No longo prazo, todos os fatores de produção são variáveis e há livre entrada e saída de firmas no mercado. Se as firmas existentes obtêm lucro econômico positivo (\(\pi > 0\)), novas firmas entram, deslocando a oferta para a direita e reduzindo o preço. Se há prejuízo (\(\pi < 0\)), firmas saem, deslocando a oferta para a esquerda e elevando o preço. No equilíbrio de longo prazo:

\[ \pi = 0 \quad \Longrightarrow \quad p = CMe_{\min} \]

Equilíbrio competitivo de longo prazo

No equilíbrio competitivo de longo prazo, três condições são satisfeitas simultaneamente:

  1. Cada firma maximiza lucro: \(p = CMg(q^*)\)
  2. Nenhuma firma deseja entrar ou sair: \(\pi = 0 \Rightarrow p = CMe(q^*)\)
  3. Oferta iguala demanda: \(X(p^*) = m^* \cdot q^*\)

onde \(m^*\) é o número de firmas de equilíbrio.


Gráfico interativo: Equilíbrio de Longo Prazo

Explore a relação entre a firma individual e o mercado no longo prazo. Ajuste o número de firmas e o deslocamento da demanda para observar como a entrada e saída de firmas conduzem o preço ao custo médio mínimo (lucro zero). O painel esquerdo mostra a firma (CMg e CMe) e o direito mostra o mercado (S e D).


12.6 Equilíbrio de Longo Prazo: Custos Constantes, Crescentes e Decrescentes

Indústria de custos constantes

Se a entrada de novas firmas não altera os preços dos insumos, as curvas de custo das firmas permanecem inalteradas. A curva de oferta de longo prazo da indústria é horizontal ao nível \(p = CMe_{\min}\).

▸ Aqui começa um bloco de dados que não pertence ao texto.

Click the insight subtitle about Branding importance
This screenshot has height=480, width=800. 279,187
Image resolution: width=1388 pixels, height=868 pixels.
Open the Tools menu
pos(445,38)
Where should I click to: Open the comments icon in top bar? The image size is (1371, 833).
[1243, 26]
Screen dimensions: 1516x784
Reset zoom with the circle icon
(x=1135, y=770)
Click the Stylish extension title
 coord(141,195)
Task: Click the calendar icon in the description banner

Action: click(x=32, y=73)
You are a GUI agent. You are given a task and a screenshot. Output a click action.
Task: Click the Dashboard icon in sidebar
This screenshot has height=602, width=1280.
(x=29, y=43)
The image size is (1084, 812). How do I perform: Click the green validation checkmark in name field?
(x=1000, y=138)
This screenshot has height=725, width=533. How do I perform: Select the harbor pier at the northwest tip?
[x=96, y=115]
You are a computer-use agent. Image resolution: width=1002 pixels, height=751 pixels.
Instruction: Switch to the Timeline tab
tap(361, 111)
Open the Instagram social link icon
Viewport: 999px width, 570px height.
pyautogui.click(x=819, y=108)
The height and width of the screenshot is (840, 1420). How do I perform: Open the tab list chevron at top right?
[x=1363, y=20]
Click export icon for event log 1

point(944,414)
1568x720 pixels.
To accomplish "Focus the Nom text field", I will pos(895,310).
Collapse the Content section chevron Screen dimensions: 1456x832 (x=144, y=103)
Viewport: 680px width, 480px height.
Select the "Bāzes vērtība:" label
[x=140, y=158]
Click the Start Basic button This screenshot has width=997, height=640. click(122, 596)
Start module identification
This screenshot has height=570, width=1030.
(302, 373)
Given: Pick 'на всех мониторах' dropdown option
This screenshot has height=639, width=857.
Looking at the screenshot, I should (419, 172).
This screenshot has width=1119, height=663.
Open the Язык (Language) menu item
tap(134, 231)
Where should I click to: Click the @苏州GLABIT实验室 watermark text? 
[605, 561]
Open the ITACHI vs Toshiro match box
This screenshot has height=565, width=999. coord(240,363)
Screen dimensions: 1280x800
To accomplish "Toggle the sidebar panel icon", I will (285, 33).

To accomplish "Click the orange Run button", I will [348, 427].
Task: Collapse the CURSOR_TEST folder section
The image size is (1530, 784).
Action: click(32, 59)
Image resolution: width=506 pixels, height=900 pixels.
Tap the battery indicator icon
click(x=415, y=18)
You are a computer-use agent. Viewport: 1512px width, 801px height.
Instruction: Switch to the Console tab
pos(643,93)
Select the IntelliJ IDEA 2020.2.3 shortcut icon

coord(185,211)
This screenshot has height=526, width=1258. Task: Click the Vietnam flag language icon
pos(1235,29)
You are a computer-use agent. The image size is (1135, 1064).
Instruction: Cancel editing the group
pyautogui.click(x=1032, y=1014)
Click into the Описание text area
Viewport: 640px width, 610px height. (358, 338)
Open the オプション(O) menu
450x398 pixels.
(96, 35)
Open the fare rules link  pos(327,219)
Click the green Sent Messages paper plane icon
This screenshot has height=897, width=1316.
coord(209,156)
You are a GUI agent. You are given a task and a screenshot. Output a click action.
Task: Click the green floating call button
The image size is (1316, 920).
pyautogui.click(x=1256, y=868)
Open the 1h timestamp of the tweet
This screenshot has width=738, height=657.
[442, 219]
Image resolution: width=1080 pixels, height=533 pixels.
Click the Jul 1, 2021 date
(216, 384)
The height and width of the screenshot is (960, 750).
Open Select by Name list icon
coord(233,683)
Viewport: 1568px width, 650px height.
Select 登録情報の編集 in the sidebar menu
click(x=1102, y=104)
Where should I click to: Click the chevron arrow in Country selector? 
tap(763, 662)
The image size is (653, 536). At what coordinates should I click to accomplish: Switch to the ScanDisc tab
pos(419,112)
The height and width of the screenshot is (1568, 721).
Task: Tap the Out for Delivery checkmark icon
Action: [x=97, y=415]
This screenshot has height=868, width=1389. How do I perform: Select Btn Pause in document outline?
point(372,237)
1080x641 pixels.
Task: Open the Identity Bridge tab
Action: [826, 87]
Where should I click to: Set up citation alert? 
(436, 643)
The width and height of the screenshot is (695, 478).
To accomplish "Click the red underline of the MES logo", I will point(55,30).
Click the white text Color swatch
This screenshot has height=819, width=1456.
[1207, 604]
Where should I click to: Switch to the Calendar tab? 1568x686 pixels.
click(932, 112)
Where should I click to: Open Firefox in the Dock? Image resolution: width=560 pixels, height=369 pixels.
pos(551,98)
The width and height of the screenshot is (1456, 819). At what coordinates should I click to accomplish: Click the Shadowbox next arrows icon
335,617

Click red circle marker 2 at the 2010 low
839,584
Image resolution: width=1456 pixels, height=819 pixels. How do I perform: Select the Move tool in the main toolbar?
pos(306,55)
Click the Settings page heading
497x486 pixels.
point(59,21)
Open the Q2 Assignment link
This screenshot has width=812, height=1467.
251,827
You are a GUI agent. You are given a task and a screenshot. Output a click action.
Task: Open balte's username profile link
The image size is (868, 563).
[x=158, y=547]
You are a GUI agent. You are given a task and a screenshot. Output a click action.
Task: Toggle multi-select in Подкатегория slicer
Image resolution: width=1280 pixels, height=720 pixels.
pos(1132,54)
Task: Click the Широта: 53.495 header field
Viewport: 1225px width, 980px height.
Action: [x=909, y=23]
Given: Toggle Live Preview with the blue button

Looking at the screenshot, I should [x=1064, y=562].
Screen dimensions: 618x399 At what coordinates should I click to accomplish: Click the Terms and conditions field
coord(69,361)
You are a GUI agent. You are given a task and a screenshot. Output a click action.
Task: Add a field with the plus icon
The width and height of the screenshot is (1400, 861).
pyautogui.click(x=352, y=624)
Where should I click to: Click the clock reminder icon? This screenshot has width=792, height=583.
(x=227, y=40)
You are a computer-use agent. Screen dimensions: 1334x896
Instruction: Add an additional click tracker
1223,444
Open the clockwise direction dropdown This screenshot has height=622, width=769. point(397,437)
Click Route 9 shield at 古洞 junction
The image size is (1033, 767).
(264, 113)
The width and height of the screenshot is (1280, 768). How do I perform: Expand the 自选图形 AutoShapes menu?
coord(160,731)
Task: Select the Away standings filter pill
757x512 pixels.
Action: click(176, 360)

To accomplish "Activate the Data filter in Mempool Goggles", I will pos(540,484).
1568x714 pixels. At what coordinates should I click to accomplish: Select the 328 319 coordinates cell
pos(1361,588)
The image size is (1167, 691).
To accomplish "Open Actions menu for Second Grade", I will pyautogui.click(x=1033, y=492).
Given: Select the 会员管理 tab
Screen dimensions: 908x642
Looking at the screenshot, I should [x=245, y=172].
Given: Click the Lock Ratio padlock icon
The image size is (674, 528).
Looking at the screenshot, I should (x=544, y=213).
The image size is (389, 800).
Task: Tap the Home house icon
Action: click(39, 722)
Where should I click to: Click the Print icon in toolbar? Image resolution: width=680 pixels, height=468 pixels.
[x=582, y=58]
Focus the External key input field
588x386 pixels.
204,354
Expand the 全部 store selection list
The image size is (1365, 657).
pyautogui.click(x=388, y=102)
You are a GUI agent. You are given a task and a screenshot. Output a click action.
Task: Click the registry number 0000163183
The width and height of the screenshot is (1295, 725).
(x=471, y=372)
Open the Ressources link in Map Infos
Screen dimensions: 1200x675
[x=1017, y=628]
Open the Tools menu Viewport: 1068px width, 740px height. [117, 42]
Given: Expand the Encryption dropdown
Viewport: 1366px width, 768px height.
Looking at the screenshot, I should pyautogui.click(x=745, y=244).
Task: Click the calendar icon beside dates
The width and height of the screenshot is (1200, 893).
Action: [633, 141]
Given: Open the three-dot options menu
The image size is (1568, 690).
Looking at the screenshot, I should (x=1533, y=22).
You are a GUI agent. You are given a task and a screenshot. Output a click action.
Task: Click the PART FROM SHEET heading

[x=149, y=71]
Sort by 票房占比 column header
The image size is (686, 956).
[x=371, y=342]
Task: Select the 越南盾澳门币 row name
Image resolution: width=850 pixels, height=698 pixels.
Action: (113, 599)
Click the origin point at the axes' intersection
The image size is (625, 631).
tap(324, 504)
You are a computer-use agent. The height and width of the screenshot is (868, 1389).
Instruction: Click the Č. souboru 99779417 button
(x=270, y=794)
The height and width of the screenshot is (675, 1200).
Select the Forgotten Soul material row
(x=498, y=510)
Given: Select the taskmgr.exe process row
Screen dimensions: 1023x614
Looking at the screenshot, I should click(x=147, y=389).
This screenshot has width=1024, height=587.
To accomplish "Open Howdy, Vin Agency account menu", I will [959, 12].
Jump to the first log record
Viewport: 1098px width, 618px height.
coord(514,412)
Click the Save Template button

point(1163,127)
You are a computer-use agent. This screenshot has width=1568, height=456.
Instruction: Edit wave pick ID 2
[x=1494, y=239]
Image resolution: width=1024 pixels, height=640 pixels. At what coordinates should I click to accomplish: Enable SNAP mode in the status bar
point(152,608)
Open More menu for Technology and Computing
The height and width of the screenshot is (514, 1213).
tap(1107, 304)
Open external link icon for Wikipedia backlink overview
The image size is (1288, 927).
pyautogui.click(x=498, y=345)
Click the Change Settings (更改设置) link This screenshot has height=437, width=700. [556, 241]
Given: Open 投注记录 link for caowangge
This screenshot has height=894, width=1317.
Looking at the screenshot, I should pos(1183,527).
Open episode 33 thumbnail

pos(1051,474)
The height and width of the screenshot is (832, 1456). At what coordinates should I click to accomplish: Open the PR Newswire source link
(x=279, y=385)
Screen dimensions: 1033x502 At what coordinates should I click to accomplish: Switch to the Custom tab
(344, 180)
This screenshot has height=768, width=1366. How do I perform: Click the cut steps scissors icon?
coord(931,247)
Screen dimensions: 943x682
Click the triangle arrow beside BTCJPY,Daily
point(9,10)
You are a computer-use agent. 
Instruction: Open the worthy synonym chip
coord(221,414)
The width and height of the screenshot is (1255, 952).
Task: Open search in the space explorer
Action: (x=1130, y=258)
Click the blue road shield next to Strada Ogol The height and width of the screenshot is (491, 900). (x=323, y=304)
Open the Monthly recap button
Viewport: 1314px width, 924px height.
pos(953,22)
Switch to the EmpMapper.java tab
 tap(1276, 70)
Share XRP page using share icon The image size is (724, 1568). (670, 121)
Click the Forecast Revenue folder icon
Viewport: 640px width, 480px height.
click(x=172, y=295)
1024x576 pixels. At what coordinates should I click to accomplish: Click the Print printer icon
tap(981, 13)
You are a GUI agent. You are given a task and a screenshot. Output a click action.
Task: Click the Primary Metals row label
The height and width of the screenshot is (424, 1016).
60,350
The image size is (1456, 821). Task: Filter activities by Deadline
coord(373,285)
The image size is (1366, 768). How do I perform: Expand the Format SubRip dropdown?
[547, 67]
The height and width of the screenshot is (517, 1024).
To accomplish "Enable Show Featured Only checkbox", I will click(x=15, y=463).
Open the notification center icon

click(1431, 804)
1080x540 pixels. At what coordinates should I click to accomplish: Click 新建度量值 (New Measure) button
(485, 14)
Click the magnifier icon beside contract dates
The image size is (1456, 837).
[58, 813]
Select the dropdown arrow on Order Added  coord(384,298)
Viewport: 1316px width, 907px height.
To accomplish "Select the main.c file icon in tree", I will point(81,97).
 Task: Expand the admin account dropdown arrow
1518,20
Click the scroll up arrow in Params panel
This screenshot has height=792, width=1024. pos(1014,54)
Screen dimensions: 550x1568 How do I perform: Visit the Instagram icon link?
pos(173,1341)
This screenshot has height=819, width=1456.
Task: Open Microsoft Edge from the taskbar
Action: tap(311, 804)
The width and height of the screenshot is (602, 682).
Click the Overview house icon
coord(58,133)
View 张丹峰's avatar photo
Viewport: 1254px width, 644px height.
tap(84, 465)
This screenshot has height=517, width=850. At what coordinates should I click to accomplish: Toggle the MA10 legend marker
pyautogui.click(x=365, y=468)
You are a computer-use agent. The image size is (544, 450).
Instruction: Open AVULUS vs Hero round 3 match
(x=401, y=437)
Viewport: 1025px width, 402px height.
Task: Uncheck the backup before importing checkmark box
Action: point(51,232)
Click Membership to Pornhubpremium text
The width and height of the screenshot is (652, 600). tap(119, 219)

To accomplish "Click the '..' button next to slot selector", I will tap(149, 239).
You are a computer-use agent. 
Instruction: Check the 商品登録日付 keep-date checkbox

Um aumento na demanda leva à entrada de firmas, aumento na quantidade total, mas o preço retorna ao mesmo nível original.

Indústria de custos crescentes

Quando a entrada de novas firmas eleva os preços dos insumos (por exemplo, terra para agricultura, mão de obra especializada), as curvas de custo se deslocam para cima. A curva de oferta de longo prazo é positivamente inclinada.

O preço de equilíbrio de longo prazo será mais alto após o aumento na demanda.

Indústria de custos decrescentes

Em casos mais raros, a entrada de firmas pode reduzir custos — por exemplo, via economias de escala externas à firma (mas internas à indústria), como o desenvolvimento de infraestrutura especializada ou de uma rede de fornecedores. A curva de oferta de longo prazo é negativamente inclinada.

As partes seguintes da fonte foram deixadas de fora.